Theology

I am an amateur theology nerd. I can’t escape it. When I’m not reading theology books, I’m thinking about theology. Even when I just couldn’t even with God I was still always thinking about theology. Even when I never prayed I would think about theology.

I almost applied to seminary in my early 20s. But I couldn’t get a recommendation from my pastor because he “felt like he didn’t know me well enough.” Whether that was valid or not, it was ultimately for the best, because a messy deconstruction would have been hell had I been ten years into pastoring an evangelical church.

I still want to go to seminary. Maybe I will do it, or maybe I won’t. I have serious doubts that I would want to pastor a church, and I’m a bit old to go up the PhD track to try to teach. But boy, would I love to study theology.

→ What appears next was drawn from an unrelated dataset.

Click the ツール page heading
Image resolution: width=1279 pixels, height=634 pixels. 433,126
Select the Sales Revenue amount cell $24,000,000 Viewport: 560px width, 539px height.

But the thing that I realized tonight is that while I find theology fascinating, I also find it absolutely, completely meaningless.

Let me explain.

In the end, what is, will be. There is nothing we can do, nothing we can think, nothing we can believe that will change ultimate reality. We’re all buckled into the roller coaster that has left the tracks and is going to crash into the ground regardless of however much screaming and squirming we do. Now, this can be existentially terrifying (and it has been for me). But it’s also profoundly comforting. I don’t have to get it right. I don’t have to believe exactly the right thing. I can just be.

But wait, you say! Don’t we have to believe the right thing to have a good outcome when the roller coaster comes crashing down?

I used to believe this.

But then I started hearing different, absolutely committed followers of Jesus interpret scripture in exactly opposite ways. And then I learned about the human tendency toward confirmation bias and making the world around us fit into our mental wiring. And that made me pretty sure that it’s 100% impossible to ever know what is absolute truth with any level of certainty.

And any God who would send people to hell for believing the wrong contradictory interpretation isn’t really God at all. You know, the God that John said is love? If God’s very nature is love (and it is, this I have experienced personally), then God isn’t going to toss you into hell for believing the wrong thing in a confusing life. And, as a matter of fact, that God isn’t going to toss you into hell at all (or even let you choose that as some would assert – even the older brother will ultimately join the party).

So basically all theology is to me at this point is a bunch of analogies we humans have come up with to try to make sense of existence, suffering, and death. Faulty analogies.

But these analogies, when pondered with love, can point us in the direction of what is.

And that’s why I still love theology.